Leaflet publicising a protest outside South Africa House on the third anniversary of the State of Emergency imposed by the apartheid government on 12 June 1986.

Islington AA Group supporters asked shoppers to boycott South African products outside Sainsbury’s in Holloway Road, north London, on 14 June 1986.

St George’s Place in central Glasgow was renamed Nelson Mandela Place on 16 June 1986. The South African consulate was located on the fifth floor of the Stock Exchange. The photograph shows the Lord Provost of Glasgow, Bob Gray,Glasgow Councillor Pat Chalmers and Essop Pahad from the ANC at the ceremony where the new name was unveiled. After the renaming, the consulate used a post office box number instead of the address.

From the late 1970s the AAM and local AA groups held annual sponsored walks to raise funds for the ANC’s Solomon Mahlangu Freedom College in Tanzania. This sponsor form was for a walk organised by the national Anti-Apartheid Movement.

Over 3,500 people lobbied their MPs to support sanctions against South Africa on 17 June 1986. The lobby was organised by the AAM and supported by the TUC, British Council of Churches and the National Union of Students. It was the biggest parliamentary lobby ever held to date on an international issue. Next day, the AAM’s President Bishop Trevor Huddleston led a delegation to meet Foreign Secretary Geoffrey Howe and appealed at a crowded House of Commons press conference for mass action to counteract Howe’s rejection of the AAM’s proposals.

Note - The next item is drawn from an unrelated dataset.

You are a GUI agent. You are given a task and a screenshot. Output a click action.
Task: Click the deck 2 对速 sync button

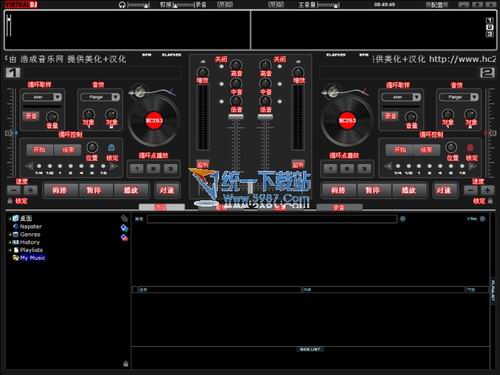[x=443, y=190]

AAM memorandum arguing that British and US policies were the main obstacles to effective international action against apartheid. The memorandum was presented to Foreign Secretary Geoffrey Howe by a delegation led by AAM President Bishop Trevor Huddleston on 18 June 1986.

This leaflet was produced as part of a citywide London campaign to persuade Sainsbury’s to stop stocking South African goods. The London AA Committee set up a special boycott group which met Sainsbury’s directors to put the case for a boycott. Sainsbury’s claimed to have reduced their South African products to less than 1 per cent of total sales.

Biligual leaflet advertising a march through Cardiff, capital city of Wales, on 28 June 1986. Two thousand Wales AAM supporters demanded that the British government impose sanctions against South Africa. The march followed a report by the Commonwealth Eminent Persons Group mission to South Africa that concluded that Commonwealth countries should impose sanctions. It was timed to coincide with the AAM Festival of Freedom in London the same day.